Valens was recalled with the news that Procopius, that distant cousin of the Emperor Julian who had been responsible for his burial arrangements, had raised the standard of revolt. Playing on the old loyalties to the house of Constantine - to which he claimed, rather unconvincingly, to belong - Procopius had quickly gained the support of the army in the capital; Thrace and Bithynia soon followed. Valens, panic-stricken, fled to Ancyra, his despair growing still deeper when he heard that no help could be expected from his brother, already fully extended with the barbarian tribes in Gaul. 'Procopius,' Valentinian had characteristically remarked as he turned down the appeal for assistance, 'is enemy only to my brother and myself; the Alemanni are the foes of the whole Roman world.'

Fortunately for the two emperors, however, the rebel soon overreached himself, antagonizing several influential men who, having previously declared themselves in his favour, now transferred their support to Valens. Their example led to further widespread defections, and by the end of May the revolt was at an end. Procopius himself was captured at Philippopolis in Thrace - now Plovdiv - and decapitated, his severed head being dispatched as a trophy to Valentinian in Gaul. Meanwhile Valens instituted a programme of appalling retribution on all those whose loyalties had even briefly wavered, ordering throughout the affected provinces tortures and executions, burnings and banishments on such a scale as to earn for himself a degree of fear and hatred among his subjects that not even a twenty-five per cent reduction of taxes in the following year was altogether able to remove.

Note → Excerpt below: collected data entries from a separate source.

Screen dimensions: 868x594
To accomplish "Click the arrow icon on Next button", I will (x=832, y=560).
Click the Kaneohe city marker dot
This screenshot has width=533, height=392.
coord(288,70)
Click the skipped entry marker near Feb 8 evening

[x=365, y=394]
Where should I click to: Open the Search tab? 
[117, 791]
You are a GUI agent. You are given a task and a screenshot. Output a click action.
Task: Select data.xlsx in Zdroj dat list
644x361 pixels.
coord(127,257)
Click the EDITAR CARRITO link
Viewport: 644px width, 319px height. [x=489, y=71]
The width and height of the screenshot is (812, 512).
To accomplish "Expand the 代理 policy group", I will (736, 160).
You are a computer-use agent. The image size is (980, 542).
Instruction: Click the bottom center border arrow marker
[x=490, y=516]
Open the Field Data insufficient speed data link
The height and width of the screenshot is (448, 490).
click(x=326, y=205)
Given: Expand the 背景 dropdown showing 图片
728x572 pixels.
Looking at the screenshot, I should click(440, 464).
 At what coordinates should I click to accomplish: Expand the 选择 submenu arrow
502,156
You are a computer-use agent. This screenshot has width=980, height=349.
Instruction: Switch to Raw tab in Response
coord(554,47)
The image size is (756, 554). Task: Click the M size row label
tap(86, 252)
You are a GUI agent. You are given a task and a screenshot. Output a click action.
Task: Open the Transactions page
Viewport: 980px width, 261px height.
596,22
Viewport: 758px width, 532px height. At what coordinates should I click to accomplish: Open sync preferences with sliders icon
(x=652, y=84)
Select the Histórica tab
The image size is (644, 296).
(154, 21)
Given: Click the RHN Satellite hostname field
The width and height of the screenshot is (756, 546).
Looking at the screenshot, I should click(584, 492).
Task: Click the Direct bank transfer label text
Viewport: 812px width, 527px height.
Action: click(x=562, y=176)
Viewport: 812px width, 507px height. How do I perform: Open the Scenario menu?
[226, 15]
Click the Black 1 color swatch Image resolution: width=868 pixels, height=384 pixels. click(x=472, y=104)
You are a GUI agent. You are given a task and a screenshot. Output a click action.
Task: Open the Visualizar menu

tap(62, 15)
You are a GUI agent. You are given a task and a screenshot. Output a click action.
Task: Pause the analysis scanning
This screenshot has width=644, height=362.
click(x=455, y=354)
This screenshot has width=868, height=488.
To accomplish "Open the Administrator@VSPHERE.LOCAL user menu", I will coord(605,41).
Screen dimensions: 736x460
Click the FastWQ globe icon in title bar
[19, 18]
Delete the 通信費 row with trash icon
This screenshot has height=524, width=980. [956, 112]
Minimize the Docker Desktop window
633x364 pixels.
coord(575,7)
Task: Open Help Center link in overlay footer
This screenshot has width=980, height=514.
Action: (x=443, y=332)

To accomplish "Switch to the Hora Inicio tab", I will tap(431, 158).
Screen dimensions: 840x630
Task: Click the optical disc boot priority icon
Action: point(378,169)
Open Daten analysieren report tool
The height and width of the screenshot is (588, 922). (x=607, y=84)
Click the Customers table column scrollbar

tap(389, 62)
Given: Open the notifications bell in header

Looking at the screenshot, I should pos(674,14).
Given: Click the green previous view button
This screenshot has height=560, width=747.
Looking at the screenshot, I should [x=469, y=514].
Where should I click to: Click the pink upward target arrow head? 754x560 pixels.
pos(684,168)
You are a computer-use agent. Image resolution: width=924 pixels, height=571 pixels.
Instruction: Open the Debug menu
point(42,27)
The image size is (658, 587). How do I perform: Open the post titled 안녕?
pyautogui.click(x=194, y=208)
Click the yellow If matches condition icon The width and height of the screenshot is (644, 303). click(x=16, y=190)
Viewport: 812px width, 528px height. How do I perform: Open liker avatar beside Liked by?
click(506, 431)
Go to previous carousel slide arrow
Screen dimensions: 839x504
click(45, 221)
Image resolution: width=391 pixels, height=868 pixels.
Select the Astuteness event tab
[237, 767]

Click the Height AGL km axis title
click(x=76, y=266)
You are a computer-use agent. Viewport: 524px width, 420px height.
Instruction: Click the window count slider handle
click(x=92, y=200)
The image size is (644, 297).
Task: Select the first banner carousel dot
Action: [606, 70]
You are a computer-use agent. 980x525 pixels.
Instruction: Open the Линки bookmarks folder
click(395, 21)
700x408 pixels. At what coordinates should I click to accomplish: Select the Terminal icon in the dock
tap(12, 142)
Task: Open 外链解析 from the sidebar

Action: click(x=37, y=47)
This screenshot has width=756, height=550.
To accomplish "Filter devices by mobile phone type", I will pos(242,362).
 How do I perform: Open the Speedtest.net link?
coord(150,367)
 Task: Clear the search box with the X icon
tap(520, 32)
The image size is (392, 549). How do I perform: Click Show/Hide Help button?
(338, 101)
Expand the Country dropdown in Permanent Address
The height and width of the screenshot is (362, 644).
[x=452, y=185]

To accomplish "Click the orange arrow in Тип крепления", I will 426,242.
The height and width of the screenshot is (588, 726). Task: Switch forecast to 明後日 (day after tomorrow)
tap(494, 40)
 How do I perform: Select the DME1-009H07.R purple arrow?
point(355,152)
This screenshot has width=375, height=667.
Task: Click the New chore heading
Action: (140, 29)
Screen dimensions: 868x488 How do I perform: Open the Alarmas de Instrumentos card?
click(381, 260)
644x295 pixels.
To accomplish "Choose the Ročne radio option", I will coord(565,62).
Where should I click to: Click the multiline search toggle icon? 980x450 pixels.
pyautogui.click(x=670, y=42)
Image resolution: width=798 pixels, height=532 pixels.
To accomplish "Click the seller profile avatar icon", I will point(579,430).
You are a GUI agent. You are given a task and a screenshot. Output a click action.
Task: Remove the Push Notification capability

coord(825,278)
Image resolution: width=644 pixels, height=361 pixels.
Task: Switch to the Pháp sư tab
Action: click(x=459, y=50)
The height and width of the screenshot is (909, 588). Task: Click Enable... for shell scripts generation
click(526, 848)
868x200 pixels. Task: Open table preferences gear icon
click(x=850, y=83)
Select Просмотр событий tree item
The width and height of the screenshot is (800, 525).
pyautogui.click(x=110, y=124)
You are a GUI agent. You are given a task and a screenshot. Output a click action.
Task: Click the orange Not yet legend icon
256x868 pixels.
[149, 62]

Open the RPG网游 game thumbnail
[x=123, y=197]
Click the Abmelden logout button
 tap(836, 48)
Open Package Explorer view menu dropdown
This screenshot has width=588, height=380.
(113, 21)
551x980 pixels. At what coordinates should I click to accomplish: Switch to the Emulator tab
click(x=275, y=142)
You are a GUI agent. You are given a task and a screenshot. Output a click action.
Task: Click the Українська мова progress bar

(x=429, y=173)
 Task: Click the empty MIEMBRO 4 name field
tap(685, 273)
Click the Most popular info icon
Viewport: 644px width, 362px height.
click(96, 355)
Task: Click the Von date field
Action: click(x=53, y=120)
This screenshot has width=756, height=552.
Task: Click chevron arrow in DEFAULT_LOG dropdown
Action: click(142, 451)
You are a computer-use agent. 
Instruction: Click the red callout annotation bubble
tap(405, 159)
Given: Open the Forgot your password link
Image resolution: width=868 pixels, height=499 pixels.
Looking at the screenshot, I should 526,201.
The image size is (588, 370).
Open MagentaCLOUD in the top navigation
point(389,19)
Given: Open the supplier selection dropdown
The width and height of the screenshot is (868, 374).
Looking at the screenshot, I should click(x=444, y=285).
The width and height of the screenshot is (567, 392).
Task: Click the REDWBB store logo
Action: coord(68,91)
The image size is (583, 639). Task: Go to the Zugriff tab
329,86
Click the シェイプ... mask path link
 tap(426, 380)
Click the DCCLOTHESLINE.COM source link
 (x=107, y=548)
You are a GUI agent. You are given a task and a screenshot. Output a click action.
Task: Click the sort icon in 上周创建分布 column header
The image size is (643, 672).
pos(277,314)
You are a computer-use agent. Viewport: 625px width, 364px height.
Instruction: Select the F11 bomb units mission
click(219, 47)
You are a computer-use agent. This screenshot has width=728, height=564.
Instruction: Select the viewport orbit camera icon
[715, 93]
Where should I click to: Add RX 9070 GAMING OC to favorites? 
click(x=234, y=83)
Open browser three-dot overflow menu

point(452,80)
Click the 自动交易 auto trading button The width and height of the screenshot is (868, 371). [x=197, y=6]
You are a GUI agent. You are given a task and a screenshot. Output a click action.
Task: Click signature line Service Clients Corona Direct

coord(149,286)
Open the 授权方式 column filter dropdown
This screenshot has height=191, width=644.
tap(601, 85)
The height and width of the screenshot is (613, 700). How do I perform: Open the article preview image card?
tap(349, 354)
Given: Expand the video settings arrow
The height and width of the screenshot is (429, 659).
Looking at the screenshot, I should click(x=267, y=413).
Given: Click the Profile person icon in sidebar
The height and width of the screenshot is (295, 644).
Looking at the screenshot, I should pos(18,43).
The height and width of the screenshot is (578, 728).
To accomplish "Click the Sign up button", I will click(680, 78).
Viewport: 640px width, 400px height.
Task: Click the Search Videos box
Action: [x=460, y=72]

For the next decade we find the two Emperors almost constantly caught up in their respective struggles: Valens engaged first with the Gothic tribes along the Danubian frontier, building forts and establishing garrisons over its entire length, and then in 371 setting out on his long-delayed journey to the East, where Shapur had taken King Arsaces prisoner, driven him to suicide and reduced Armenia to the status of a Persian satellite; Valentinian dealing with the repeated incursions of the barbarians into Gaul and, after 367,faced with a serious upheaval in Britain, the result of invasions by the Picts and Scots. Being himself pinned down in Europe, he entrusted this latter crisis to a certain Theodosius, one of his finest generals, who moved in with spectacular success and left the island in 370 happier and more peaceful than it had been for a generation or more. Only three years later still could the Emperor leave Gaul in safety; almost immediately, however, new troubles broke out - this time with a normally quiet and law-abiding tribe, the Quadi, who lived just across the Danube from his own Pannonian homeland. Resenting the way in which imperial forts had been built on what they held to be their side of the river, and believing, moreover, that the Romans had been responsible for the recent murder of their King, they had invaded imperial territory in protest and laid waste a certain amount of land along the frontier. They had then sent an embassy to Valentinian, explaining why they had thus taken the law into their own hands and claiming that the real aggressors were the Romans themselves.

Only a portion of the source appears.